▶ **Material supplied**

----

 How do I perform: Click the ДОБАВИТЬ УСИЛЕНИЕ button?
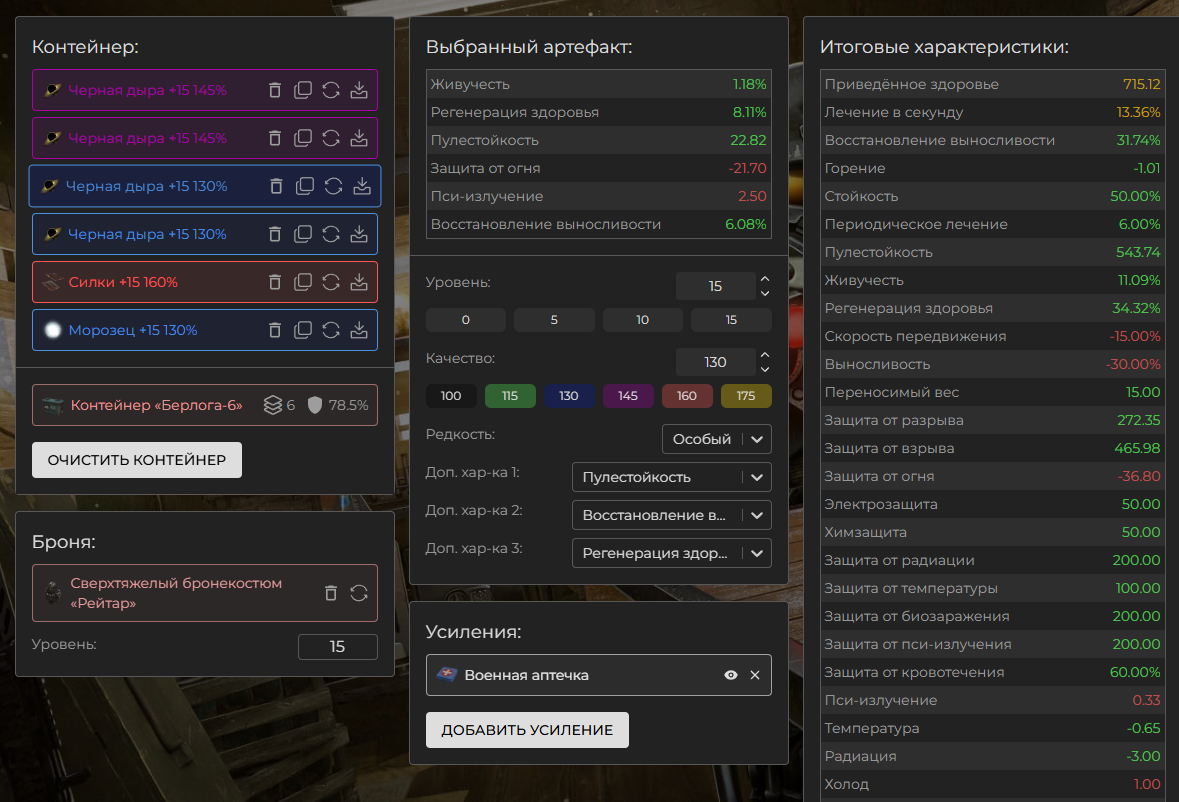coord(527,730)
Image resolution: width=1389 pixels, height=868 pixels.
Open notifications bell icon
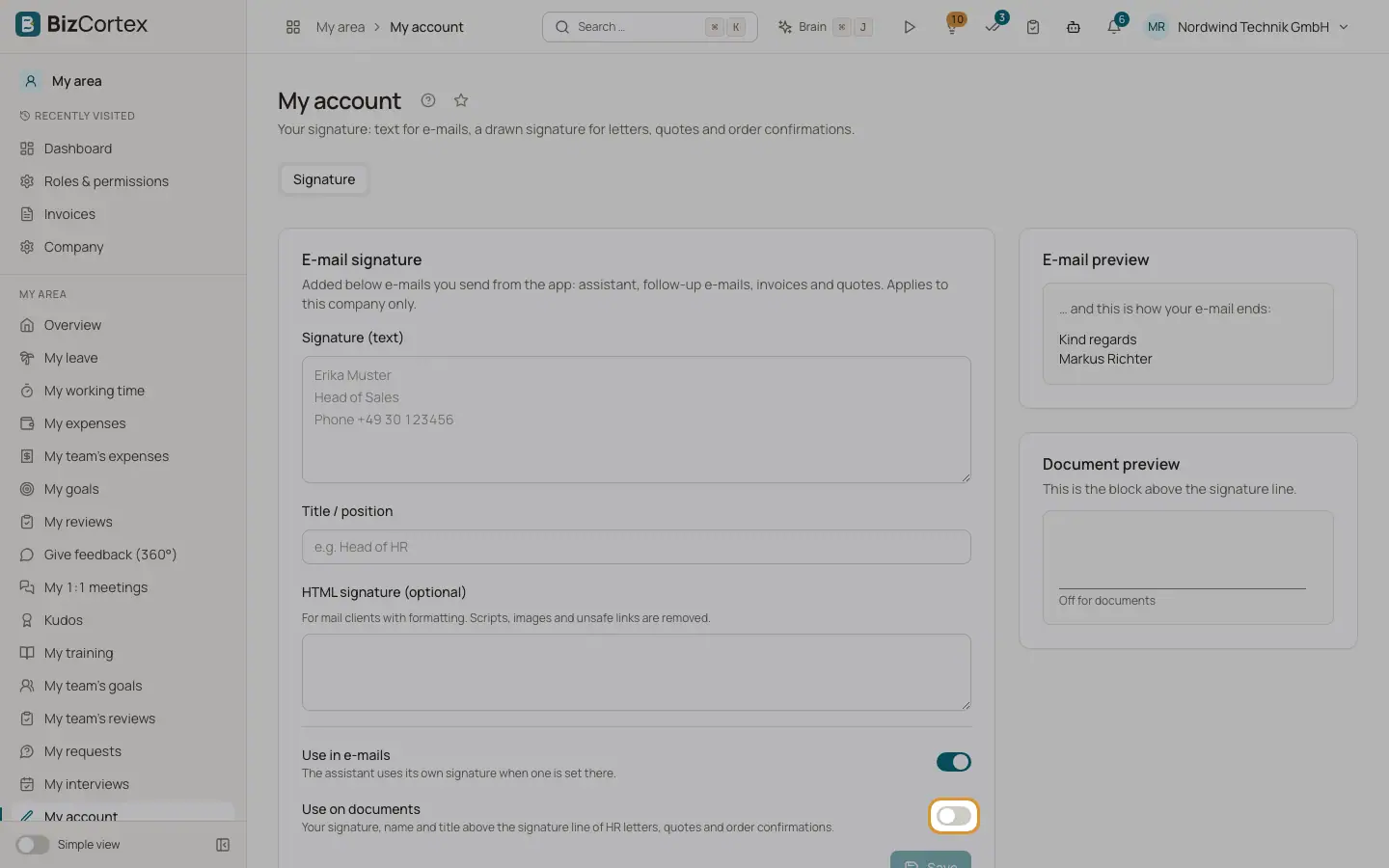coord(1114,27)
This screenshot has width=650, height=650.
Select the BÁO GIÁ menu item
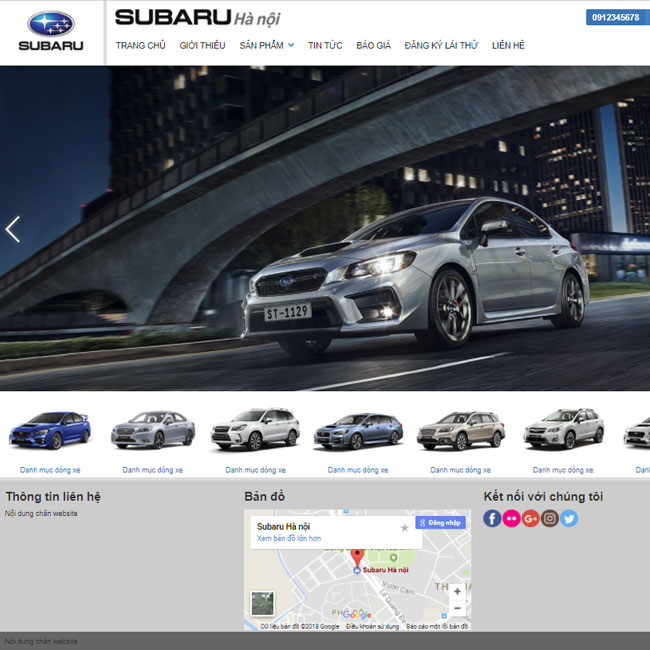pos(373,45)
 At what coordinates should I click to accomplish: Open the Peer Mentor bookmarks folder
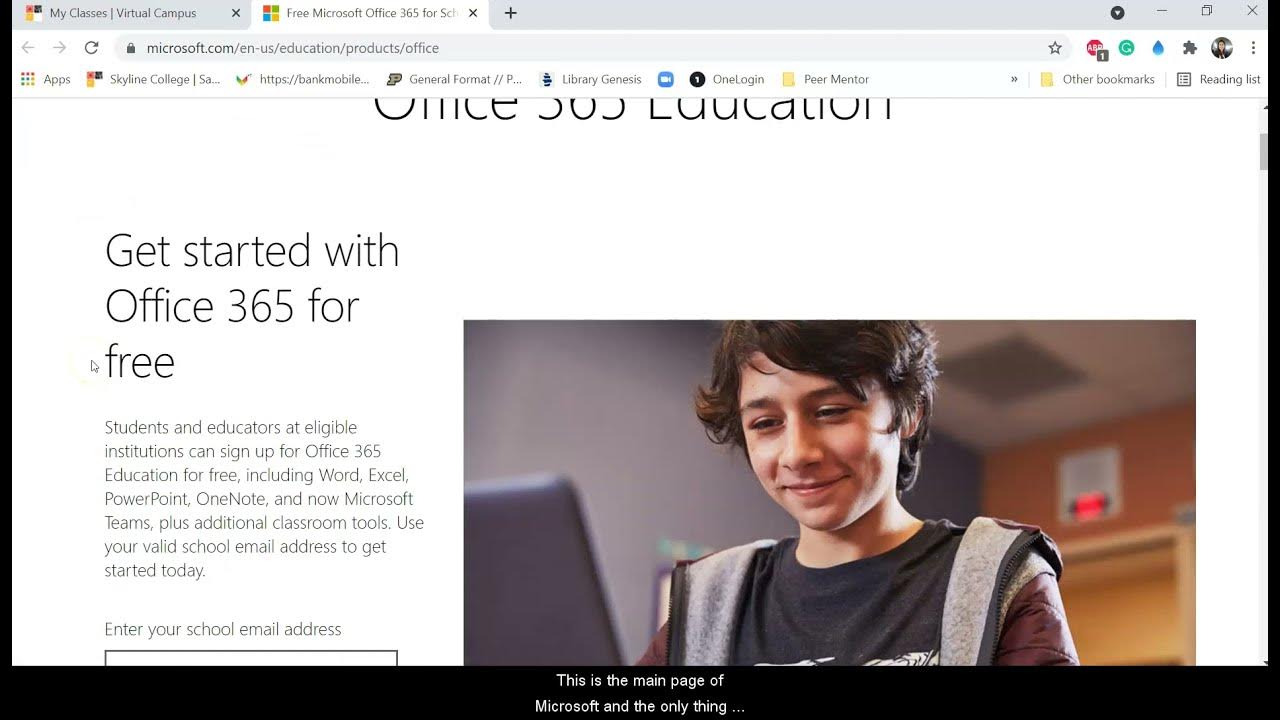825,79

----

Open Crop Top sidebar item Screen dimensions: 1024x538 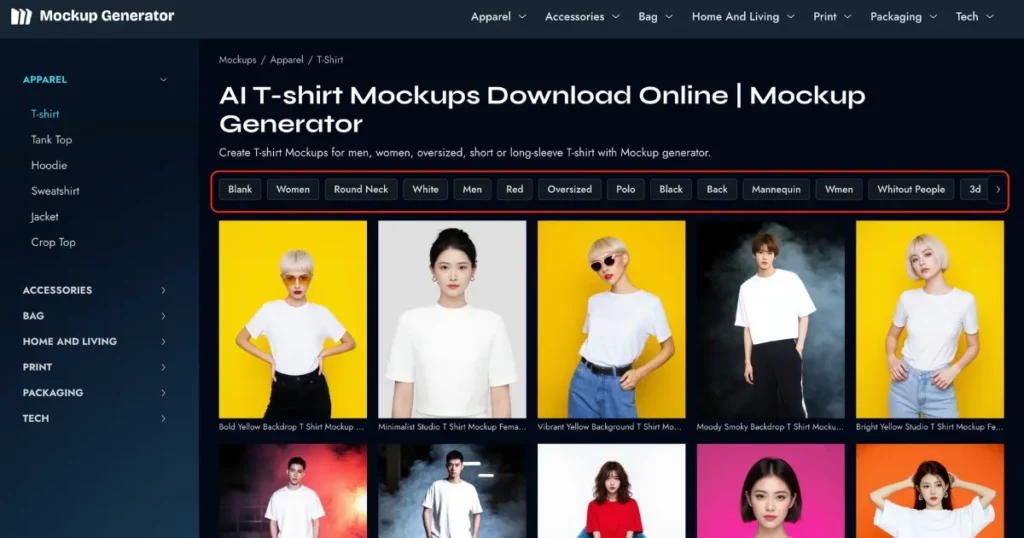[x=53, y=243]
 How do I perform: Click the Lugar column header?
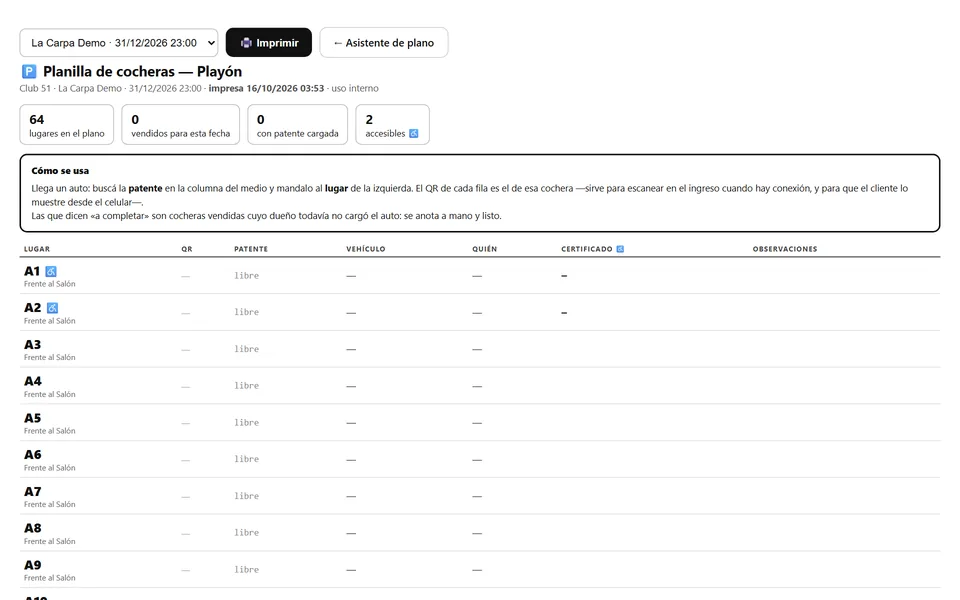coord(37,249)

----

▶ **Exercise prompt**
Where a line of the records above holds the word "height", copy that line.

▶ **Answer to the exercise**
Image resolution: width=1389 pixels, height=868 pixels.
This screenshot has width=650, height=650.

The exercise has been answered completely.